FT276
New inventions routinely fail to live up to their promise. Polyester and nylon are cheap and hardwearing, but after the initial enthusiasm people reverted to natural fabrics. Valium and Prozac enjoyed their heydays as panaceas, but lost ground when their disadvantages became apparent. But rarer and more tantalising are Men in White Suits, who come up with an amazing technological breakthrough and then vanish forever.
Sometimes we are left asking “Whatever happened to…” because unexpected limitations or flaws in the original research sink the invention; but many genuine discoveries fail between the laboratory and the marketplace, and the root cause is usually money. Even fairly modest inventions take millions to turn into practical products, and this means that investors are needed to put up the capital.

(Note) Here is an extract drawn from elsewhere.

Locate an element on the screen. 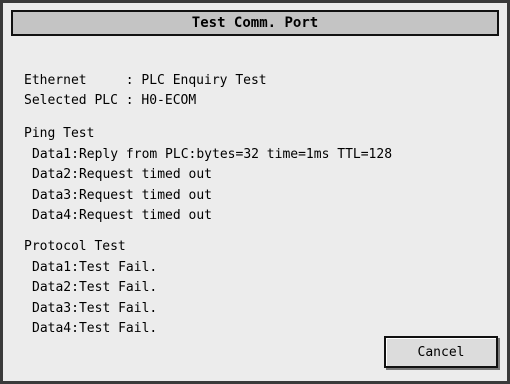  dialog-titlebar: Test Comm. Port is located at coordinates (255, 23).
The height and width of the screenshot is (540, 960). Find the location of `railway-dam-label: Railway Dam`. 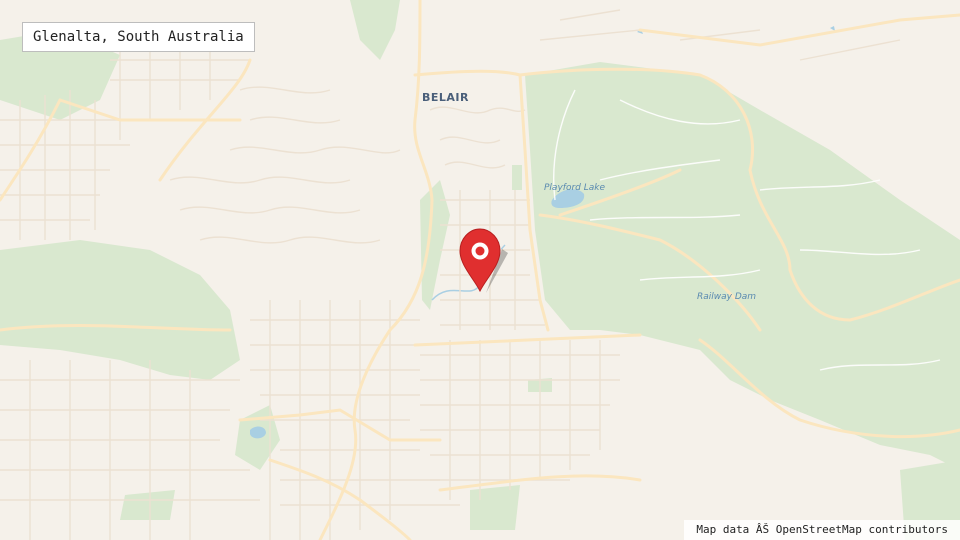

railway-dam-label: Railway Dam is located at coordinates (726, 297).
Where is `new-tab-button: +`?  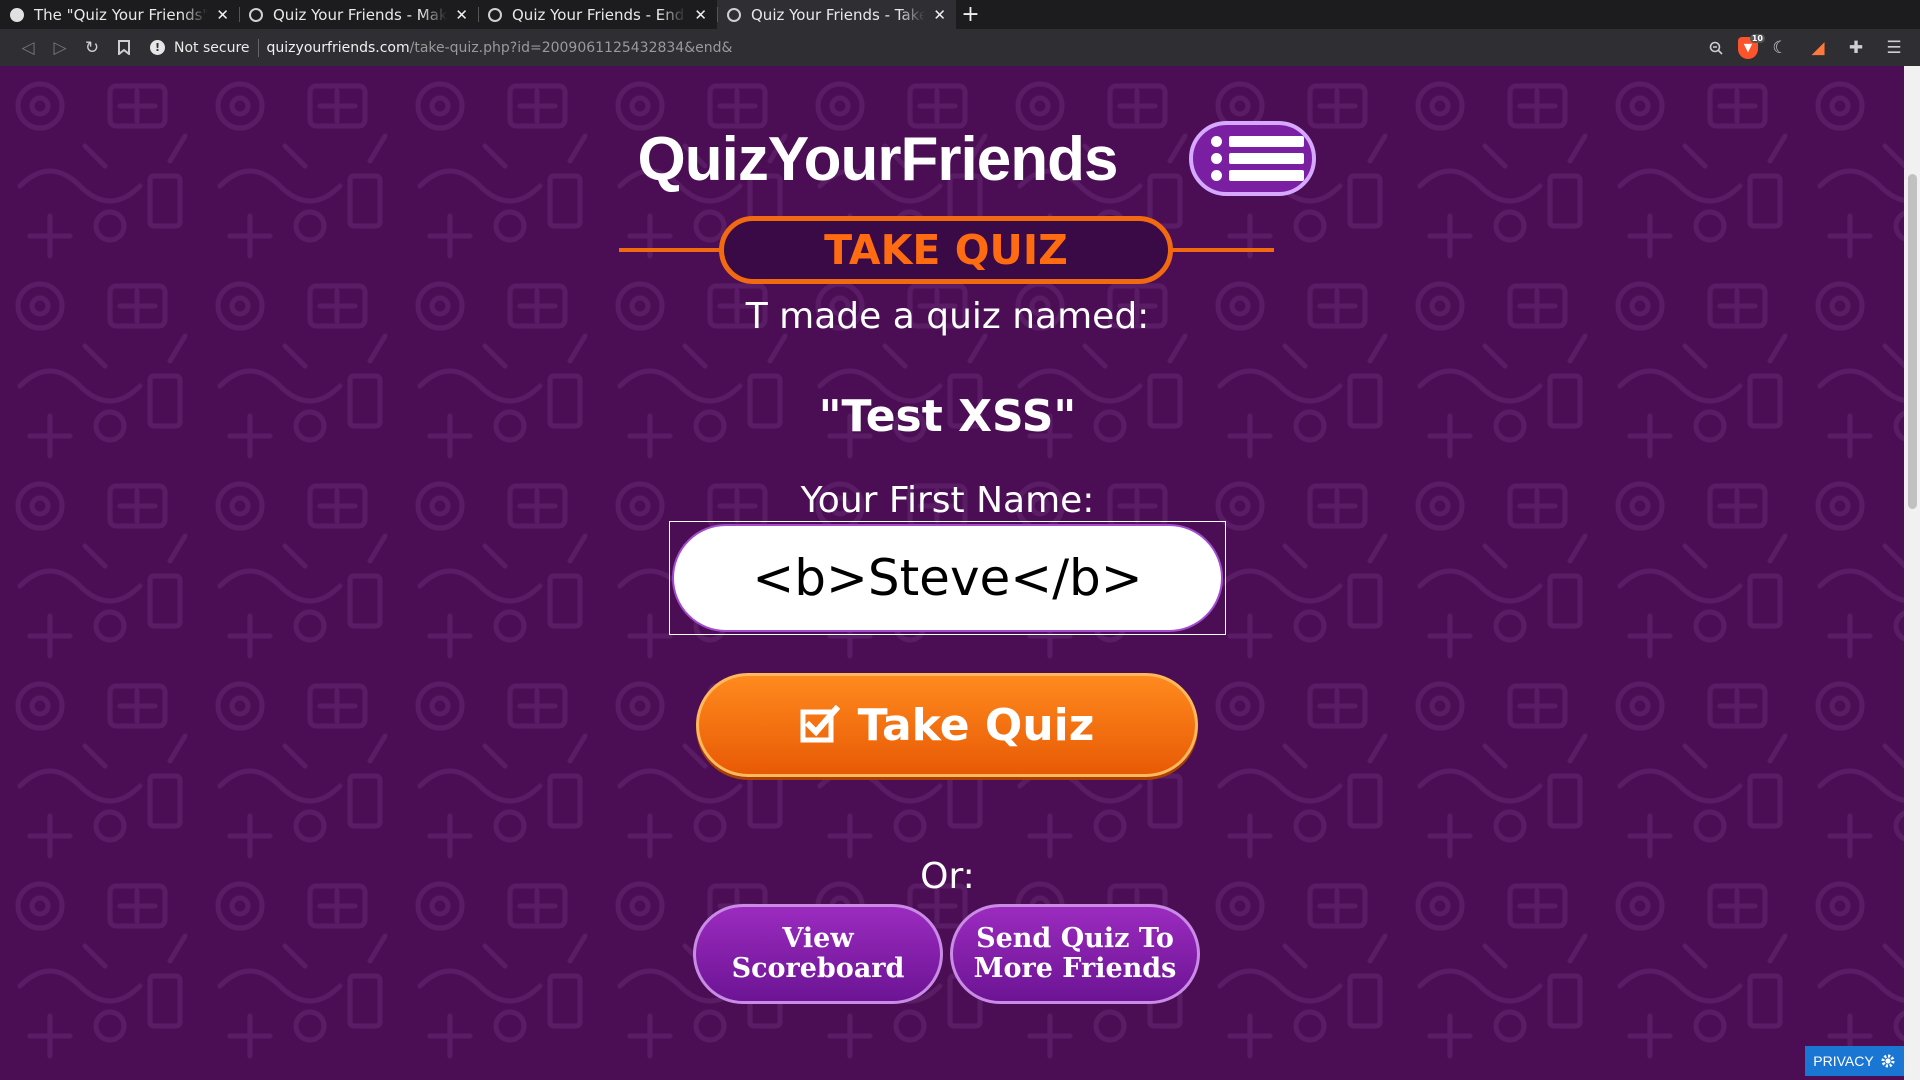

Programmes like Dragon’s Den overdramatise the process, but do capture its essence: persuading investors that your invention works and is a likely source of profit.
Investors are not scientists, and rely on established experts for an opinion on whether an untried new breakthrough is worth a punt. However, the scientific community is hostile to researchers from outside the establishment, so they are unlikely to give support – so unless you’re lucky, or have a few million in the bank already, or have a working prototype that is unarguably brilliant, your new invention is likely to remain forever unbuilt.

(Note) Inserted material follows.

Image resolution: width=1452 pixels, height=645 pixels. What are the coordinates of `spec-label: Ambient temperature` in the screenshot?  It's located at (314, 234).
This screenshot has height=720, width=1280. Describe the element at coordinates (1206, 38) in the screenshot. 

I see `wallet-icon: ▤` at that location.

The patron saint of such inventors is Nikola Tesla. One of the celebrated pioneers of the early days of electricity, Tesla was responsible for the alternating current (AC) system now used around the world. His great dream was wireless electricity transmission, and from 1901 he started work on a system to power an industrial park at Wardenclyffe on Long Island [FT217:32–39]. Unfortunately, the costs kept growing until JP Morgan, the wealthy banker who was funding the project, lost faith in the eccentric Tesla. The power-transmitting system was never completed and was dismantled in 1917. The media still loved him, and Tesla still promised new wonders including death-rays and weather control, but after the Wardenclyffe debacle there was no funding and no chance these dreams would be realised.

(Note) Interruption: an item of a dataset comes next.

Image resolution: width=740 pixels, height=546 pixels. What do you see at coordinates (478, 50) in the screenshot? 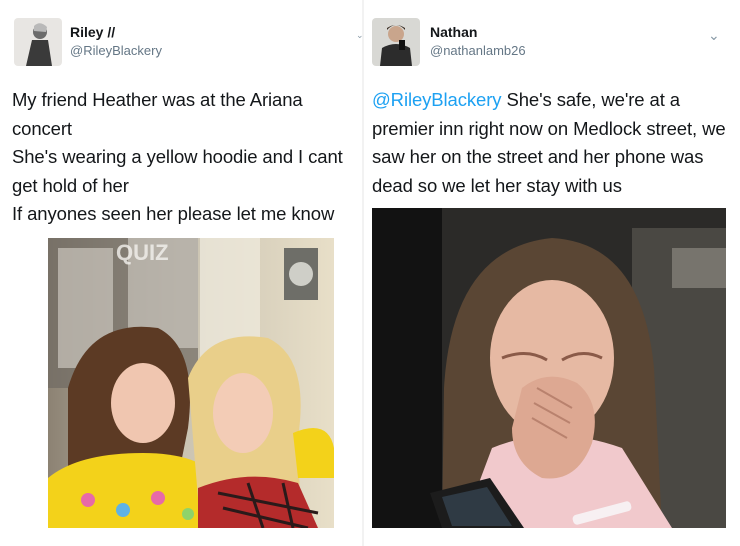
I see `username: @nathanlamb26` at bounding box center [478, 50].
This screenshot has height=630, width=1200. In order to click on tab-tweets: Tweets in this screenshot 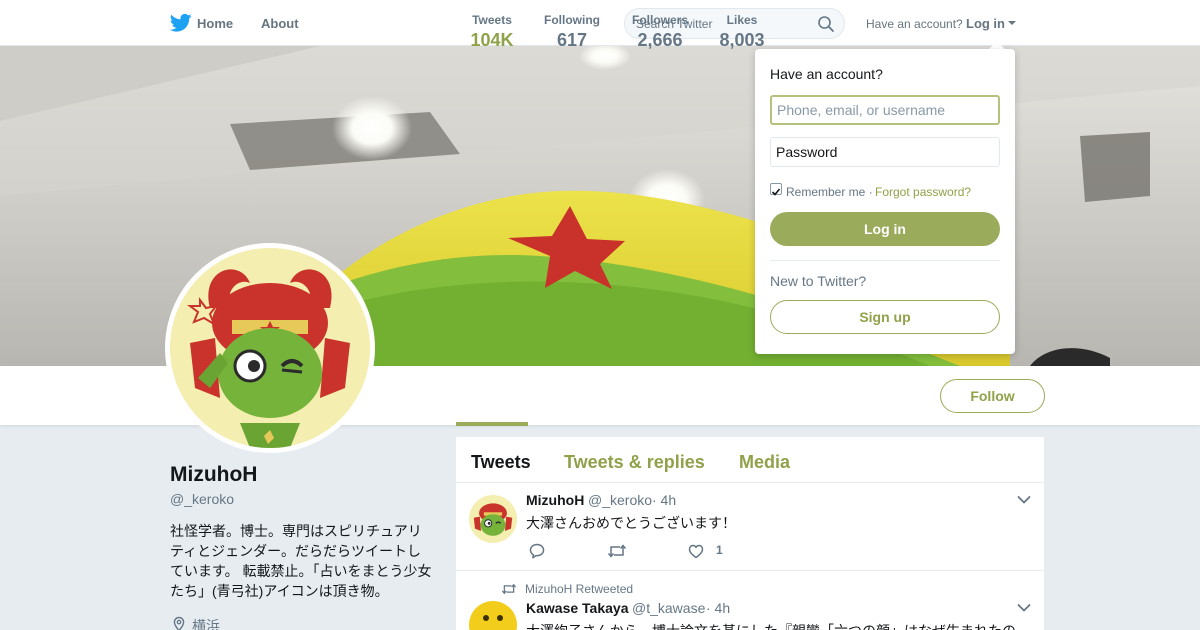, I will do `click(501, 462)`.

Wireless power transmission has barely progressed since then. You can get wireless devices to recharge your mobile without having to plug it in, but these waste energy. Whether Tesla’s scheme to beam electricity efficiently over long distances would work remains imponderable.
Cold fusion is the classic example of a discovery rejected by the scientific establishment, ruining any chances of commercial exploitation (assuming it works). In 1989, scientists Martin Fleischmann and Stanley Pons (pictured above) announced that they had produced excess heat in a desktop experiment involving the electrolysis of heavy water with a palladium electrode. This excess heat could only be explained by nuclear energy, they claimed. In effect, they had created a cheap, portable, nuclear reactor that could in theory supply the world’s energy needs forever (FT172:14).
Scientists were appalled at the way Pons and Fleischmann announced their results to the press rather than via a peer-reviewed journal; and the science behind the discovery was far from clear. Others failed to replicate their success, and cold fusion was consigned to the fringes, from where it makes occasional sallies. The US Office of Naval Research is one stronghold, with researchers working on it in their ‘spare time’ rather than as part of funded projects, and Italian researchers have claimed successes recently. But after the previous failures, investors are shying well away.
Various other fusion projects are in the same boat. Dr Paul Koloc has been working on a form of artificial ball lightning since the 1980s [FT246:14]. In his invention, nuclear fusion takes place in a free-floating, self-sustaining magnetic field shaped like a doughnut. Getting even a million or two is not so easy for someone outside the establishment and without the backing of a major university. Without funding, we will never know whether it really works, and Dr Koloc will be just another inventor who could have been a contender. The situation is very similar with bubble fusion, in which nuclear reactions appear to occur in tiny bubbles blasted by high-intensity sound (FT224:13).
Meanwhile, the giant ITER hot fusion reactor has attracted billions of euros of government funding. While some progress has been made, more than five decades of research have failed to produce a working fusion reactor. But the money keeps pouring in, because respectable scientific institutions say that the technology ought to work someday, even after such a dismal return on the investment so far.
By contrast, if other scientists are actively scornful of your work then you have little chance, however impressive the prospects are. Dr Roger Shawyer’s Emdrive could be the future of space travel, a reactionless drive based on a resonant chamber filled with microwaves [FT201:14]. Dr Shawyer has a track record with European satellite systems, and has a working demonstration model of his Emdrive. This appears to produce thrust without reaction. But most scientists would rather dismiss it out of hand, on the basis that it can’t possibly work, than look at it. So after an initial flurry of media attention, the Emdrive may never get the development programme it needs to make it into spacecraft.
The current system does act as a buffer to keep out a tide of half-baked ‘breakthroughs’ by legions of crazed inventors; but there is no telling how many world-changing discoveries never make it to the market simply because they can’t get past the dragons.